Queria mandar um abraço aos amigos da minha cidade natal Penápolis, que me fizeram uma bonita homenagem na abertura da Copa Regional de Futebol Mini-Campo Troféu “Carlito Peters – Carlitão”, realizada na tarde de sábado, 4, no Centro Esportivo “Velmiro dos Santos”, em Penápolis. Eu e meu amigo Antonio Rogerio do Prado apitamos a abertura entre a Seleção Paulista Master x C. A. Penapolense Master. Obrigado ao Douglas e Afonso pelo convite.

COMEÇOU MAL
O início dos Estaduais pelo país deve estar deixando o presidente da comissão nacional de arbitragem, Coronel Marinho de cabelo em pé. Até porque nas pré-temporadas realizadas pelas federações sempre tem um membro da comissão nacional participando e orientando os trabalhos.

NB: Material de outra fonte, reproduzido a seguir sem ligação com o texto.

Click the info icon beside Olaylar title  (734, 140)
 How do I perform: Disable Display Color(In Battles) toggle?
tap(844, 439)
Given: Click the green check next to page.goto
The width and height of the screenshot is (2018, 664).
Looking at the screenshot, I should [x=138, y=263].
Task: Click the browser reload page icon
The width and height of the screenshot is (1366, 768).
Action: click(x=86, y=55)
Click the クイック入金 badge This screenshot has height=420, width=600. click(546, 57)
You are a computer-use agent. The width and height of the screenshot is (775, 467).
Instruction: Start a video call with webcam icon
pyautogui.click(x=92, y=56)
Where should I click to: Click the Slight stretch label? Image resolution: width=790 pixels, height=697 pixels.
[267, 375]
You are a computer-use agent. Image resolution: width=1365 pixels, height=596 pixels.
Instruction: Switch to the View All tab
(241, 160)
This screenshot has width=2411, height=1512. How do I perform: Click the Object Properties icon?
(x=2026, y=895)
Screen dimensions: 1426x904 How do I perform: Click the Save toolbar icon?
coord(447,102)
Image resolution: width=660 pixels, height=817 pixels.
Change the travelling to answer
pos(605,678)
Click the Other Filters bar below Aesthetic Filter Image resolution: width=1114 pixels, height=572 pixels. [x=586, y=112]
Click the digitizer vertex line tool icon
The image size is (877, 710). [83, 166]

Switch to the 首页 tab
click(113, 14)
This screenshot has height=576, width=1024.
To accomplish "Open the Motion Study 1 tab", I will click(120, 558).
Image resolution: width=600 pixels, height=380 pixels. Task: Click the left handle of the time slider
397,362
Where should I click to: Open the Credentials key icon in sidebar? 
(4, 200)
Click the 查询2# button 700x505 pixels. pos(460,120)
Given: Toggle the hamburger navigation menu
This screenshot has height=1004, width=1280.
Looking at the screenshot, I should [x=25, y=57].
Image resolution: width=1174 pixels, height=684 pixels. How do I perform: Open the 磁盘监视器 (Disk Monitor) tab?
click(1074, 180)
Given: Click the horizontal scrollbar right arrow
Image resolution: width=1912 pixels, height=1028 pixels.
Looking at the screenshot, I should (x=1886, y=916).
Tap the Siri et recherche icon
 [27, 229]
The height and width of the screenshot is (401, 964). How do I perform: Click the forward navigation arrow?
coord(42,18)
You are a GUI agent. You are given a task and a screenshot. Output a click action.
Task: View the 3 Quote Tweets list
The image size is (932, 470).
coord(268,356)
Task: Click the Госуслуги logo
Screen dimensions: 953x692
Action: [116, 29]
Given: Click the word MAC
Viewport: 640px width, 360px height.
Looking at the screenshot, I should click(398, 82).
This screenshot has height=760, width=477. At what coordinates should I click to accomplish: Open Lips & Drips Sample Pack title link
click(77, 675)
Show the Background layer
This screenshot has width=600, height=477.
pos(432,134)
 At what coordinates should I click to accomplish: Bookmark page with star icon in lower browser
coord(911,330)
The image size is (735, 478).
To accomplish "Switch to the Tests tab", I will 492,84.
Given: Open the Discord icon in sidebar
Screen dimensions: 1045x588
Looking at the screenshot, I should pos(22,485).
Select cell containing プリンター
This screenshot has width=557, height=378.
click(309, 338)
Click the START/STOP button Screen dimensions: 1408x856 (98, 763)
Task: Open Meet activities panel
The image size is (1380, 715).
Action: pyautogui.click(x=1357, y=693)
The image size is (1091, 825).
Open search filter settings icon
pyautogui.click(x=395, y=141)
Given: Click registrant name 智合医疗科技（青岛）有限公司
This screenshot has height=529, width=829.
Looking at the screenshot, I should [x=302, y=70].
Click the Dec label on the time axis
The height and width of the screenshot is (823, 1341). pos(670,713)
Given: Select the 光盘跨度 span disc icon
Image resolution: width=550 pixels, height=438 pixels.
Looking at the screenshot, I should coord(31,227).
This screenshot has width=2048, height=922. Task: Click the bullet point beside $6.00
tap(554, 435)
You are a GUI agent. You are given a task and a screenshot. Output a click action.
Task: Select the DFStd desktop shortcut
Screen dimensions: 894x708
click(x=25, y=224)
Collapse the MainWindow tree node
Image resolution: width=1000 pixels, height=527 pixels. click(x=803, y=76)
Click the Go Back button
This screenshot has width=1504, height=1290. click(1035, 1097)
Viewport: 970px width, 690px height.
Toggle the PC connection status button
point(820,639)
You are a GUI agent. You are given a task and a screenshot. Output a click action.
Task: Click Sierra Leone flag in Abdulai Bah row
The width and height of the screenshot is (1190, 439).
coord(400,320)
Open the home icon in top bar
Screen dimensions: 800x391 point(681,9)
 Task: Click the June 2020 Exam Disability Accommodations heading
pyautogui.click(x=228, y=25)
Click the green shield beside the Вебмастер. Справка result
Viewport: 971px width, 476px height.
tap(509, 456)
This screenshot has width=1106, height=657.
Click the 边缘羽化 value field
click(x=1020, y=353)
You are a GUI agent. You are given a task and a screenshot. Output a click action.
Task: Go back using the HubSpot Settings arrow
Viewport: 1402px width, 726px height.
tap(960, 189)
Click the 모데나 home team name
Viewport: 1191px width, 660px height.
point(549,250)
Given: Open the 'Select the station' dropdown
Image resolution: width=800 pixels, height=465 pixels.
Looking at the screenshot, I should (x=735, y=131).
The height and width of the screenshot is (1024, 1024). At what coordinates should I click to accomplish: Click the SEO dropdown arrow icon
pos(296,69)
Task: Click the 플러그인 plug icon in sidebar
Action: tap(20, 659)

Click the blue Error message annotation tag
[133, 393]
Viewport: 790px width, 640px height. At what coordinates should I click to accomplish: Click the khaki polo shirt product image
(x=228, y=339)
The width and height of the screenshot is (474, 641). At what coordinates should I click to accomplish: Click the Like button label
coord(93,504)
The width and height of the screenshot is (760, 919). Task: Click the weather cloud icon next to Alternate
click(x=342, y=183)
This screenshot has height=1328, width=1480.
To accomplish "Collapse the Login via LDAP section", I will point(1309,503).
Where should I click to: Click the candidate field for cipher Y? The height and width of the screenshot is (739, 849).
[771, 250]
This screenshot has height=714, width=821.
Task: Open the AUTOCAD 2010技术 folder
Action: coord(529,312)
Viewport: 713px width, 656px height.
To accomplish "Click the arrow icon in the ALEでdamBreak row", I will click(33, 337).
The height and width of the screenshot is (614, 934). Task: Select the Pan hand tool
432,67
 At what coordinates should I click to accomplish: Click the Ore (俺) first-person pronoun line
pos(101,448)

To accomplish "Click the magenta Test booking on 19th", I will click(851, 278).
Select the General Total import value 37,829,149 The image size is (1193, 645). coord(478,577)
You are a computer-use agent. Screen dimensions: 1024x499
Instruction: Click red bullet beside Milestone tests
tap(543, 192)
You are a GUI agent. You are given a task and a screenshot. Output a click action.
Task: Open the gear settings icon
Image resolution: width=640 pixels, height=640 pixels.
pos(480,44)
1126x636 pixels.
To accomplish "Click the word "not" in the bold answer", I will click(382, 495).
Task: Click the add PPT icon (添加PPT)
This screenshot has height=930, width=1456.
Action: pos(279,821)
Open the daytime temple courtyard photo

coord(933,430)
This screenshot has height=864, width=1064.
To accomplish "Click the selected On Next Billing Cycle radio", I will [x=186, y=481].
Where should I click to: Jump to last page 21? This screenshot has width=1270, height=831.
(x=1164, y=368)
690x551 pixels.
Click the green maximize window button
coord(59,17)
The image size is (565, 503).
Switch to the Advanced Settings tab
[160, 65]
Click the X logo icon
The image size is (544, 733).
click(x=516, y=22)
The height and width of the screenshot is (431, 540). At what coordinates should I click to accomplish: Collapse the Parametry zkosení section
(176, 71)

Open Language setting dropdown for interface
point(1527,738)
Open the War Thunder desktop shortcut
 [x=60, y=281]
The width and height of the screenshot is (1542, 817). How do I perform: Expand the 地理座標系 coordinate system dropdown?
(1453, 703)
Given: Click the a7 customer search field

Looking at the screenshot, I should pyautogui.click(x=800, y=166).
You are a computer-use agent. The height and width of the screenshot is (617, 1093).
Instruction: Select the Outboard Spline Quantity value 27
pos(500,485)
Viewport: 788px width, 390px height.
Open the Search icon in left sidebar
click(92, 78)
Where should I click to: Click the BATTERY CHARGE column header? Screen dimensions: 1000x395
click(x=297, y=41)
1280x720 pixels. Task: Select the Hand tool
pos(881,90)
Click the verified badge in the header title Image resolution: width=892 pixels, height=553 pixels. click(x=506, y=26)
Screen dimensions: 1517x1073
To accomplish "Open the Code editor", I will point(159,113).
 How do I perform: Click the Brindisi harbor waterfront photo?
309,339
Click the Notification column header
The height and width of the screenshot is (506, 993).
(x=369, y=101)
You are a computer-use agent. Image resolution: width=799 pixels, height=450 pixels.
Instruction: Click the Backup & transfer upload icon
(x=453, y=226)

O que se viu até agora foram árbitros completamente perdidos que estão cometendo equívocos grosseiros e infelizmente sempre a favor dos times grandes. Se estão errando tanto assim logo depois de uma pré-temporada imaginem o que virá no Campeonato Brasileiro.

LIBEROU A IDADE
A CBF liberou e assim como prevê a FIFA os árbitros poderão atuar após os 45 anos de idade, desde que passem nos testes que são exigidos pela entidade. No Brasil apenas a Federação Paulista de Futebol não adotou a medida, prejudicando árbitros que serão obrigados a encerrar carreira mesmo estando ainda em condições de apitar.

Com isso já nesse Campeonato Brasileiro poderemos ver árbitros de 45, 46 anos apitando jogos na série A do Brasileiro. Para o presidente da Comissão Nacional, Coronel Marinho será ótimo, pois poderá contar com árbitros experientes em jogos de maior dificuldade.

PORQUE SÓ A FPF?
Essa é grande pergunta entre os árbitros de São Paulo que estão sem resposta até agora, porque a Federação Paulista de Futebol está indo contra uma decisão de um órgão superior que é a CBF e a própria FIFA? Claro que a renovação é importante, mas não se pode abrir mão da experiência de muitos árbitros que ainda estão em ótimas condições físicas e técnicas e que se dedicaram e abriram mão de muitas coisas para conseguiram chegar nesta idade apitando.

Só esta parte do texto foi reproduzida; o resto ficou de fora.